-- BEGIN --
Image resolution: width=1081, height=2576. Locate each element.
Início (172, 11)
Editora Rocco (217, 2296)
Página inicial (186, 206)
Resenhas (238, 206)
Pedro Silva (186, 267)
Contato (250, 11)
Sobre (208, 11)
-- END --
Counting with case mattering, how many lines in the entries above contain the string "each"? Reply with the number alone.

1